Tikveš through history
The Tikveš Castle complex has changed many owners throughout its history. Each of them has left an indelible mark on its natural, historical, and cultural heritage.
Numerous rulers, presidents and their guests walked and hunted in the Tikveš forests. Hidden from the public view, it was a hunting center known on a European and world scale.
At the beginning of the 18th century, after the expulsion of the Turks, the manor of Belje was established. Until his death in 1737, the first owner was the famous Austrian military leader Prince Eugene of Savoy. After his death, by a grant from Empress Maria Theresa in 1780 the complex is managed by many members of the Teschen line of Habsburgs, who are also listed as the last owners of the Belje estate.
Old photographs are witnesses of country life, landscape architecture, ethnology of the manor. They were filmed by Isabelle Teschen, who often stayed here with her husband, Archduke Friedrich Habsburg.
After the end of the Great War, i.e., the First World War in 1918, the hunting complex was partially destroyed and rebuilt on the initiative of the King of SHS Aleksandar Karađorđević, and then received the status of a court hunting ground. The Tikveš forests are a large and rich treasure trove of biodiversity, and this is one of the reasons why in the period from 1941 to 1944, Prince Albrecht Habsburg, who managed the complex at the time, founded the Albertina Biological Station.

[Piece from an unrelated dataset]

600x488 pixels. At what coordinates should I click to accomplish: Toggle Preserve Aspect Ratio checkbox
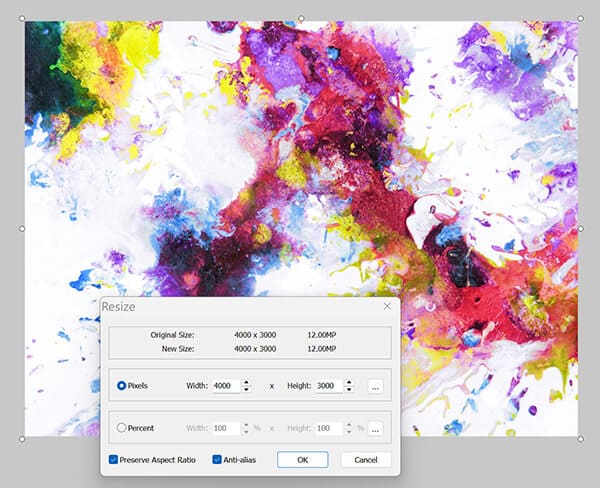point(113,459)
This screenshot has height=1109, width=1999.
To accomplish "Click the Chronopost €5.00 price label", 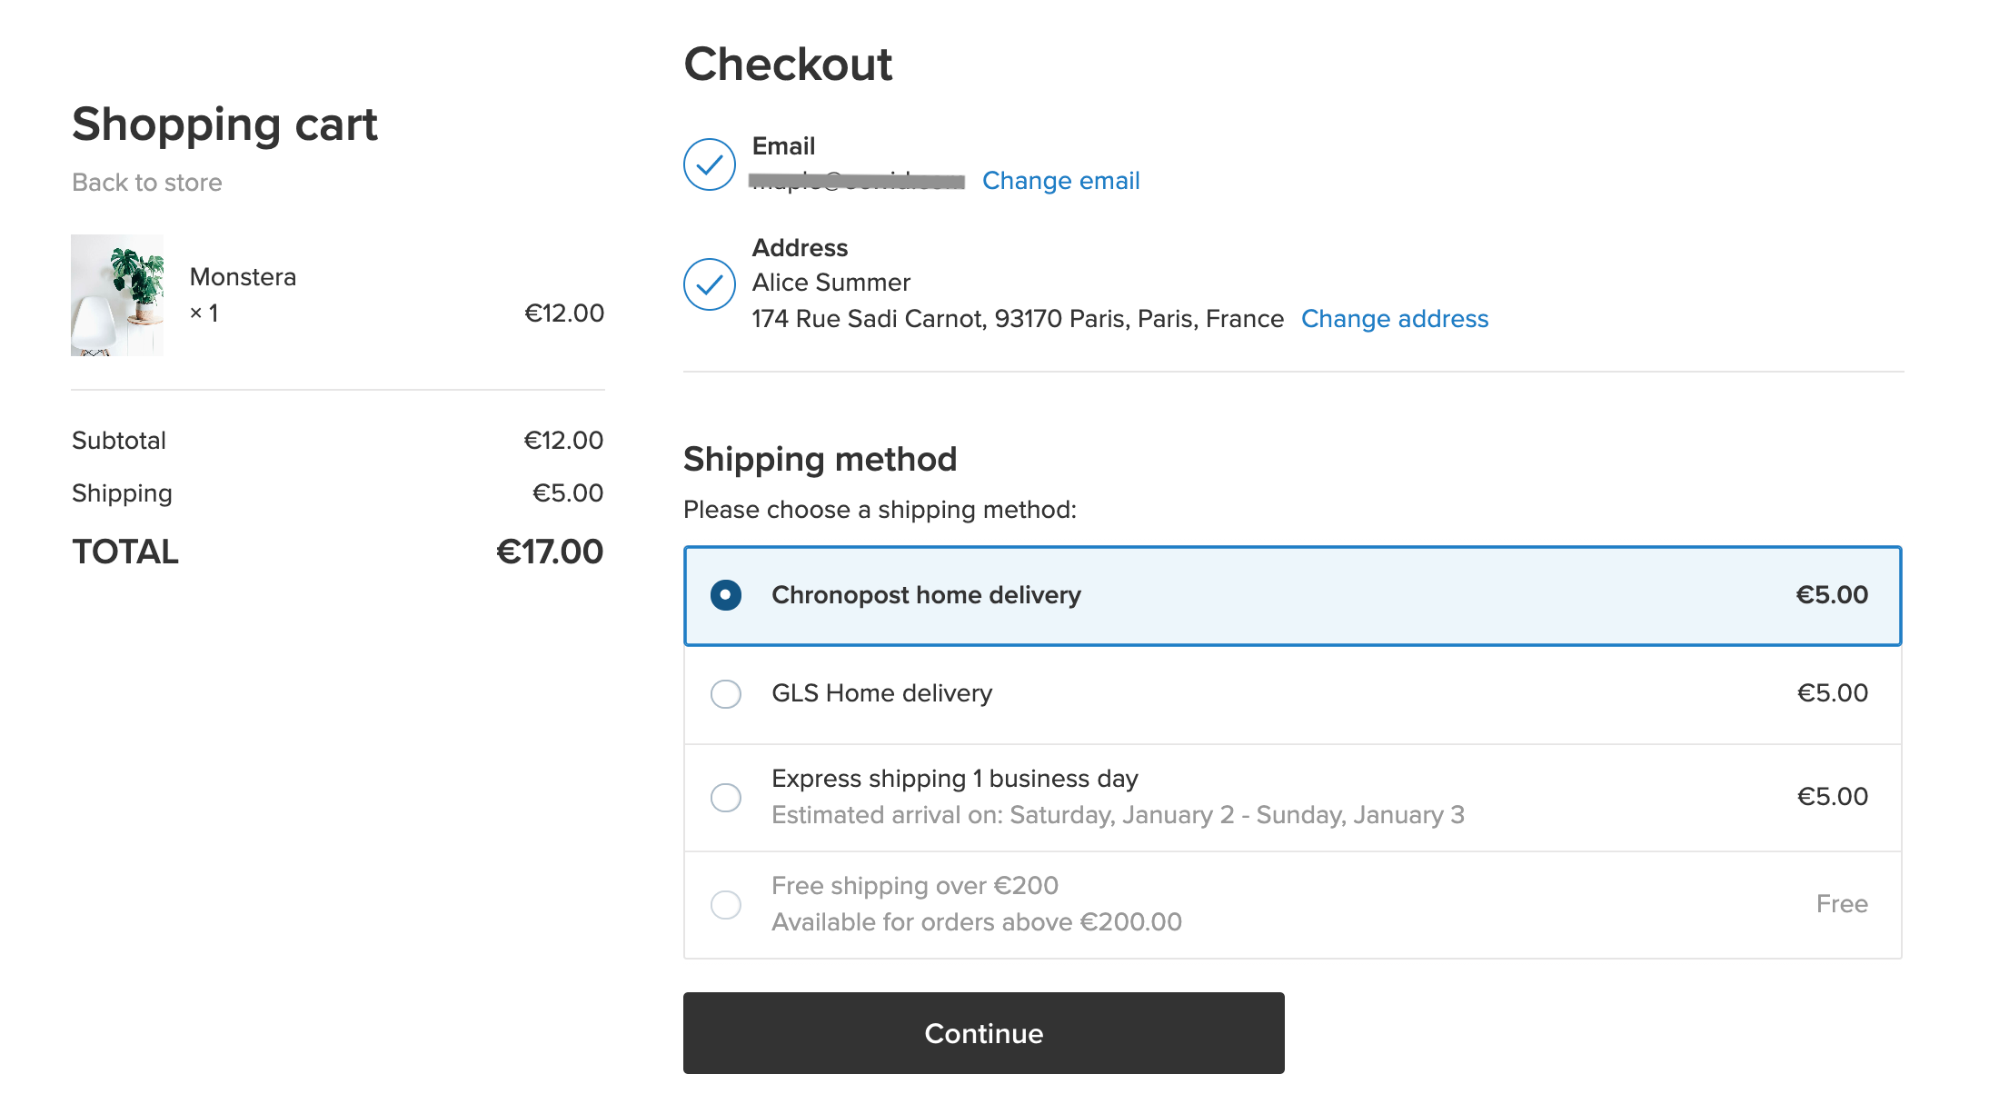I will point(1832,595).
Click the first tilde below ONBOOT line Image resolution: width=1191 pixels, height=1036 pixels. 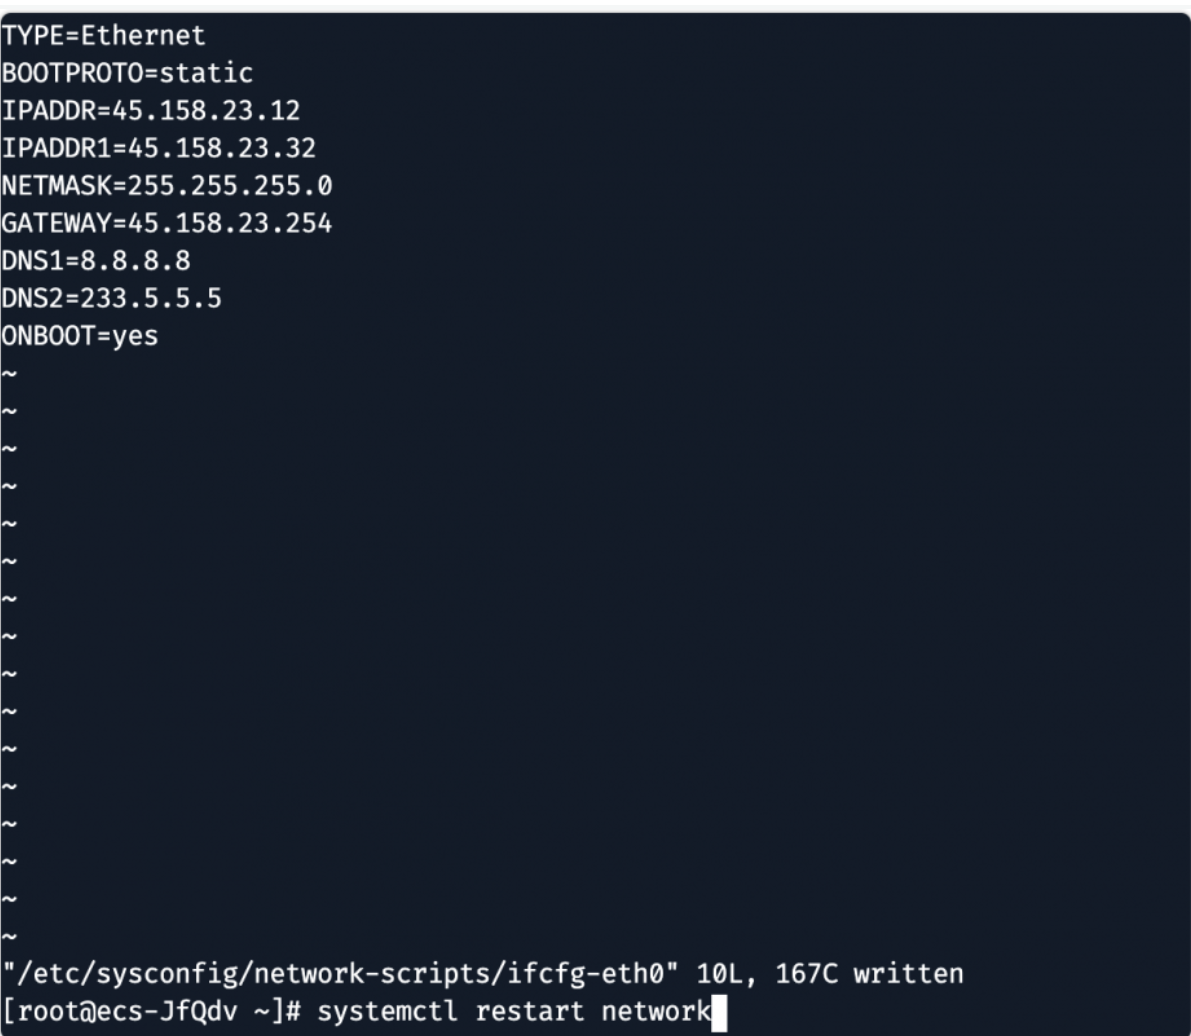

After the end of the Second World War in 1948, the area was managed by the State Property Belje, and in the 1960s by the Deer Hunting and Forestry.
The President of Yugoslavia, Josip Broz Tito, often stayed at his hunting residence and hosted many statesmen and guests. In the early 90's and just before the start of the Homeland War, the complex was devastated, and the infrastructure destroyed.

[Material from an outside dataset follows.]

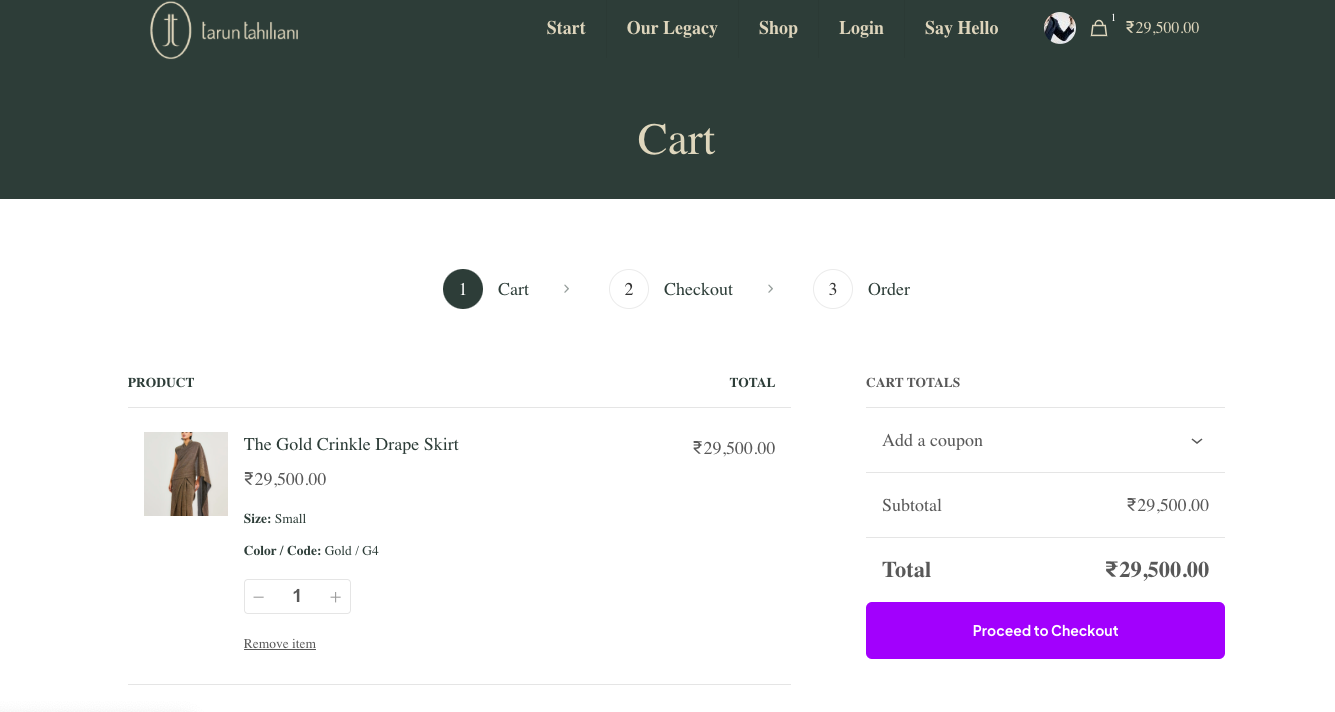Click the quantity input field showing 1
The height and width of the screenshot is (712, 1335).
(297, 597)
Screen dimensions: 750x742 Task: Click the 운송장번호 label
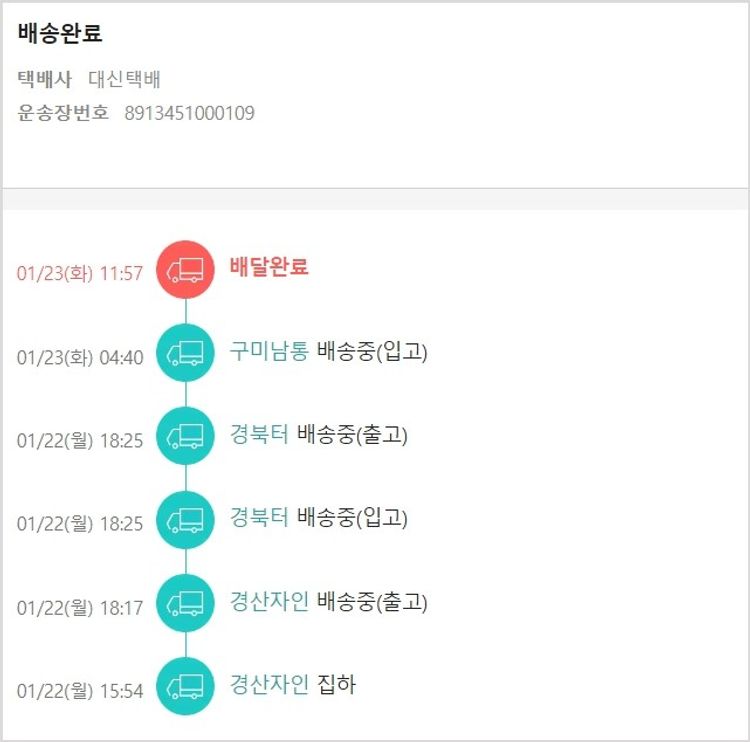point(63,113)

It has been owned by the Republic of Croatia since 1991. The Tikveš castle complex is protected by a Decision of the Conservation Department in Osijek. By the decision of the Government of the Republic of Croatia from 2000, the complex was given for use and management to the Public Institution Nature Park Kopački rit.
The complex of the Tikveš Castle, which is comfortably and naturally located in the old Tikveš oak forests, is an inexhaustible treasure of many legends and stories of our expert guides.